Nel panorama della filosofia e della psicologia contemporanea, il concetto di “visione immaginale” emerge come una prospettiva affascinante e profondamente trasformativa. Lontano dall'essere una mera fantasia o un'illusione, l'immaginale si configura come un regno intermedio, una dimensione di realtà che si manifesta attraverso le immagini e che detiene un potere intrinseco sulla nostra percezione e sulla nostra esistenza. Questo approccio, radicato in antiche tradizioni orientali e ripreso da pensatori occidentali, ci invita a riconsiderare la natura della realtà stessa e il nostro ruolo nella sua creazione.
Le radici orientali e il neologismo di Henry Corbin
Il termine “immaginale” fu coniato dal filosofo e orientalista Henry Corbin, che lo introdusse per tradurre la visione delle filosofie orientali a matrice tantrico-sciamanica, come il buddhismo esoterico e il sufismo islamico. Corbin, in particolare, ha esplorato il concetto di mundus imaginalis ('alam al-mithal), un mondo intermedio tra il sensibile e l'intelligibile, dove le immagini non sono mere rappresentazioni mentali, ma entità reali e cognitive. Questa dimensione è accessibile attraverso l'immaginazione attiva, una facoltà che, una volta liberata dalle distrazioni dei sensi corporei, può percepire e configurare una realtà concreta e soprasensibile. Per Corbin, l'immaginazione è il currus subtilis, il veicolo dell'anima, che permette la trasmutazione degli stati spirituali interni in eventi visionari. Egli sottolinea la differenza tra l'immaginale e l'immaginario, quest'ultimo spesso inteso come irreale o fantastico, mentre l'immaginale possiede un proprio valore noetico e cognitivo, essendo il luogo di manifestazioni simboliche primarie e irriducibili. La sua visione si contrappone a una concezione troppo razionalistica dell'immaginazione, che ha portato alla sua svalutazione in Occidente.

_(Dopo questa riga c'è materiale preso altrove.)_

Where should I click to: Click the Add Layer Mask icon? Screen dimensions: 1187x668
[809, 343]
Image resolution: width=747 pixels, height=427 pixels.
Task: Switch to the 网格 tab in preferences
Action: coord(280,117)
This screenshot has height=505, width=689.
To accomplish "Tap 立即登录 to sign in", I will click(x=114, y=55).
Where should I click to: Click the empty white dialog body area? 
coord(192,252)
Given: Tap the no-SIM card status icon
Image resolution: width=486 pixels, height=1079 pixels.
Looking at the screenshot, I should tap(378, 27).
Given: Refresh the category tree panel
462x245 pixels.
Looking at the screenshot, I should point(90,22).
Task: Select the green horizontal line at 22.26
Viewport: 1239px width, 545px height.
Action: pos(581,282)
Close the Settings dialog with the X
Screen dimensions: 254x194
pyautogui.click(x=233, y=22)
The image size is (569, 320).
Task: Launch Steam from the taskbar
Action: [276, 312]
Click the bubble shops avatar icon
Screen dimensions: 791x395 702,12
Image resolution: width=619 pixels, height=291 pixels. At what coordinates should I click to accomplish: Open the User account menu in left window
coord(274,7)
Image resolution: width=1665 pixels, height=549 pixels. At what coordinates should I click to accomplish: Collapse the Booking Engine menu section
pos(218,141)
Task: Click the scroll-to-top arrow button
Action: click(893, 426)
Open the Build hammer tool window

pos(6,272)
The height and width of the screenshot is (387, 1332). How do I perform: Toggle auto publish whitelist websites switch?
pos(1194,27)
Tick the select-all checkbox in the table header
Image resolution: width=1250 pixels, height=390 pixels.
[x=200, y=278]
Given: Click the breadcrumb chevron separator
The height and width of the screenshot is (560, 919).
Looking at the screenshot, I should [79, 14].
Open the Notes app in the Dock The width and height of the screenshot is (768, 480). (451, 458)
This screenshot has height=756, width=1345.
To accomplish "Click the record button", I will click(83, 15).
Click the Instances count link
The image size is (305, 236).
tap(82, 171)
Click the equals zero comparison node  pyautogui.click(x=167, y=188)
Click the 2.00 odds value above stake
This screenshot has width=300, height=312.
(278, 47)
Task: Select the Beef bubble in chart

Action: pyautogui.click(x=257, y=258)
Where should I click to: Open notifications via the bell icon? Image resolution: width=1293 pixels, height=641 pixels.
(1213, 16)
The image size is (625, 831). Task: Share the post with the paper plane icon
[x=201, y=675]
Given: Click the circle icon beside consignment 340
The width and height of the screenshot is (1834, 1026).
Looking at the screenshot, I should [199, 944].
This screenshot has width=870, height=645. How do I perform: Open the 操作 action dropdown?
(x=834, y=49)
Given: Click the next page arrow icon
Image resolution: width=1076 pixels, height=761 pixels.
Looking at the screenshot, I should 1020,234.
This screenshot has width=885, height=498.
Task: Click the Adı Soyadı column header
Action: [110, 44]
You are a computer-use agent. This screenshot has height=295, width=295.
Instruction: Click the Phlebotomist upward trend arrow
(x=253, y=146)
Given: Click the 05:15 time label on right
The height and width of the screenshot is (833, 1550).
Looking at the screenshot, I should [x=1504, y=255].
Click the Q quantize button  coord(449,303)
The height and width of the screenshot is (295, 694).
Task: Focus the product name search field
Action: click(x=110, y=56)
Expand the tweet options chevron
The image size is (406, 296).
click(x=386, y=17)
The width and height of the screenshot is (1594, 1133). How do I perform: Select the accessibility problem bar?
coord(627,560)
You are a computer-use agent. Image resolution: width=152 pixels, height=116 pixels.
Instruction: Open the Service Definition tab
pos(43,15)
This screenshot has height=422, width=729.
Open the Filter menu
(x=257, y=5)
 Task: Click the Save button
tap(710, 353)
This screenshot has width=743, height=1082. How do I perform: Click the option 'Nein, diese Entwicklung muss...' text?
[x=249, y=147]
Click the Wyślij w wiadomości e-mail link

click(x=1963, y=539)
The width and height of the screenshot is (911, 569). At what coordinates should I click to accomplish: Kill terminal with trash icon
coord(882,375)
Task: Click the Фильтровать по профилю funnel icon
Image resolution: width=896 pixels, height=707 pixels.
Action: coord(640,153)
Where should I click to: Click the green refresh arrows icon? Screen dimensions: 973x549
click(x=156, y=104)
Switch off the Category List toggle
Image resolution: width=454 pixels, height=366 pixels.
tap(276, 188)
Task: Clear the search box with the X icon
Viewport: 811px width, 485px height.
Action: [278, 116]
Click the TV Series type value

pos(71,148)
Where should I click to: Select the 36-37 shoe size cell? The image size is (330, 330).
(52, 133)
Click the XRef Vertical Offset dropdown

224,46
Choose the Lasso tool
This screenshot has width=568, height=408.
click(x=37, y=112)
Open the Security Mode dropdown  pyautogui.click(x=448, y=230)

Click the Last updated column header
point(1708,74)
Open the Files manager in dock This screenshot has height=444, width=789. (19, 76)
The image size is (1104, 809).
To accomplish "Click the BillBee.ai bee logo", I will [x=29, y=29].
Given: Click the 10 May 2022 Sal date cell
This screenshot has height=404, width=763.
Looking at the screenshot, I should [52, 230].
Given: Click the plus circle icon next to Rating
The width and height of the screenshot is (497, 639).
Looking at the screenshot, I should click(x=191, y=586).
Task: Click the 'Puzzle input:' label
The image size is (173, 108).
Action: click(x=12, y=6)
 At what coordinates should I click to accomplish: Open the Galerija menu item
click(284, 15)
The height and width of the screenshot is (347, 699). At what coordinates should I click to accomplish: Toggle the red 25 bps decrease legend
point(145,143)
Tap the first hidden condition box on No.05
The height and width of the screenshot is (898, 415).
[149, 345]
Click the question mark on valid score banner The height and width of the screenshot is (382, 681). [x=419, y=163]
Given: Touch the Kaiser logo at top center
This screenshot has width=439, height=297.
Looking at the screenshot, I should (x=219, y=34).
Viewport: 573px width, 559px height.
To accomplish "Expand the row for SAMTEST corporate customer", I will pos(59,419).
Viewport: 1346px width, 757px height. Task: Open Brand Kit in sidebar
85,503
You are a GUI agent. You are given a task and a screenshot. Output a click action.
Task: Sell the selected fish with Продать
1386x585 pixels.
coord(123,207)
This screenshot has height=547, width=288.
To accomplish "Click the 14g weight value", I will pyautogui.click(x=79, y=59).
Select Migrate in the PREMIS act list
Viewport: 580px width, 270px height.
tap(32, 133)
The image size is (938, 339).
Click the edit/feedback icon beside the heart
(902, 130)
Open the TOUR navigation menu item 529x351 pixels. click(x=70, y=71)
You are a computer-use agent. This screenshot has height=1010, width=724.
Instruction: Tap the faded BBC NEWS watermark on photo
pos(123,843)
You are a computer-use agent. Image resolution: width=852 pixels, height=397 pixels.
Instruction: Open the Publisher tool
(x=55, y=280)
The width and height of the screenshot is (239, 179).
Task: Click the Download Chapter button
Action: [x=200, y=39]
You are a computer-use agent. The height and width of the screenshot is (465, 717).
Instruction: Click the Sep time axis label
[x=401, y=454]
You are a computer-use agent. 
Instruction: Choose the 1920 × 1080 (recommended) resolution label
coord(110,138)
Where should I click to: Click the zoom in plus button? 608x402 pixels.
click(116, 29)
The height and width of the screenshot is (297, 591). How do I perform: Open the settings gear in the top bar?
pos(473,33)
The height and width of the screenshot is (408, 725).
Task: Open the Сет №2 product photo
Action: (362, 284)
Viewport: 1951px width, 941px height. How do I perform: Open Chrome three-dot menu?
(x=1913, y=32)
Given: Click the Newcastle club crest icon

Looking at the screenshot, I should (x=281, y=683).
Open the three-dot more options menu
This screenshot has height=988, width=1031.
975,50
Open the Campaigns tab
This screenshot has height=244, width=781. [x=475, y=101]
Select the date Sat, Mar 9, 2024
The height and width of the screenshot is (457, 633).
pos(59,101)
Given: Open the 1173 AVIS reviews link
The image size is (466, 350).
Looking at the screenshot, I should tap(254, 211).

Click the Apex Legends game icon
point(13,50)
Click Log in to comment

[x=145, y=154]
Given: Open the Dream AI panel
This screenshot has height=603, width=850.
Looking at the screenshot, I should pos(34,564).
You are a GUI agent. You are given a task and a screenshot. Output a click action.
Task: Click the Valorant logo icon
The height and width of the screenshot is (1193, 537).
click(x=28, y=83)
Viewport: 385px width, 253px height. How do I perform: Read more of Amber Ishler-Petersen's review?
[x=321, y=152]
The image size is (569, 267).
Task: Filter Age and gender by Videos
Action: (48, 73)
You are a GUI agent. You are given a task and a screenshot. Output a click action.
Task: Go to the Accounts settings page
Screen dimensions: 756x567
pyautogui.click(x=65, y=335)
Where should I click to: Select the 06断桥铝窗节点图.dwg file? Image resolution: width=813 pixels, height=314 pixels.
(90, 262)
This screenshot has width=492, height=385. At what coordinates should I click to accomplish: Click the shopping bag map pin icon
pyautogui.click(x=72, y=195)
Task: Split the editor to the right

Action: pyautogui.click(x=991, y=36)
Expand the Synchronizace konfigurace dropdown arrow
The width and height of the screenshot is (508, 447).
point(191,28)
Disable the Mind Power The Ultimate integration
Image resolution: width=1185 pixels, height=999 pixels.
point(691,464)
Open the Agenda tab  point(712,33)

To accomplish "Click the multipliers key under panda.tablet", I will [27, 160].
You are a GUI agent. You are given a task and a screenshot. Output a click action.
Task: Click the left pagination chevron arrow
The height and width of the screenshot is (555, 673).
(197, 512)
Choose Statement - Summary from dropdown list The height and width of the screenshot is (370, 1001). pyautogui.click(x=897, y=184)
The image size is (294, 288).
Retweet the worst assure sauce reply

James hillman e la psicologia archetipica
In Occidente, il concetto di immaginale è stato ripreso e sviluppato dallo psicoanalista James Hillman, fondatore della psicologia archetipica. Nel suo libro Il sogno e il mondo infero, Hillman definisce l'anima come «l'atto stesso dell'immaginare». Secondo la sua visione, il risveglio consiste nel prendere consapevolezza che tutto ciò che accade nella nostra vita, sia di giorno che di notte, è un sogno. Questa pratica si allinea con gli insegnamenti dell'antica alchimia, del sufismo e dello yoga sciamanico himalayano, proponendo un meraviglioso stato di equilibrio tra gli opposti: la consapevolezza del vuoto come sostanza reale di tutte le cose e l'immagine della vita nella carne come simbolo irrinunciabile della capacità di darsi e di amare. La visione immaginale riconosce che vita e morte si potenziano a vicenda, e che il visibile e l'invisibile si spiegano l'uno attraverso l'altro.
Il percorso dell'immaginalista: smaterializzare, depersonalizzare, deletturalizzare
L'Associazione di Nonterapia e l'Imaginal Academy (l'Accademia degli Immaginalisti), fondate in Svizzera con il sostegno di James Hillman, promuovono un percorso verso il risveglio interiore. Secondo Hillman, è la mente razionale, la grande «letteralizzatrice», a ostacolare questo cammino. Il lavoro dell'immaginalista consiste nel smaterializzare, depersonalizzare e deletteralizzare la realtà. Questo processo coincide con il cammino spirituale di qualsiasi tradizione culturale, trascendendo particolarismi e diversificazioni tra religioni. Il percorso immaginale è universale e offre importanti benefici psicologici, spirituali, sociali, migliorando le condizioni di vita e il benessere generale.
La consapevolezza e gli OMI: One Minute Immersion
Lo strumento fondamentale di questa pratica è la consapevolezza, potenziata da meditazioni quotidiane. Gli immaginalisti le chiamano OMI, acronimo di One Minute Immersion. Le OMI sono pratiche che permettono di intraprendere la via, partendo dai limiti della mente ordinaria e razionale verso una più ampia e creativa. Hillman la definiva «pensiero del cuore», mentre l'autore del testo la definisce «mente poetica». Attraverso la pratica quotidiana delle OMI, è possibile scoprire e ampliare la propria mente poetica, uno strumento potente per affrontare la quotidianità in modo nuovo, creativo e vincente, e per raggiungere i propri obiettivi.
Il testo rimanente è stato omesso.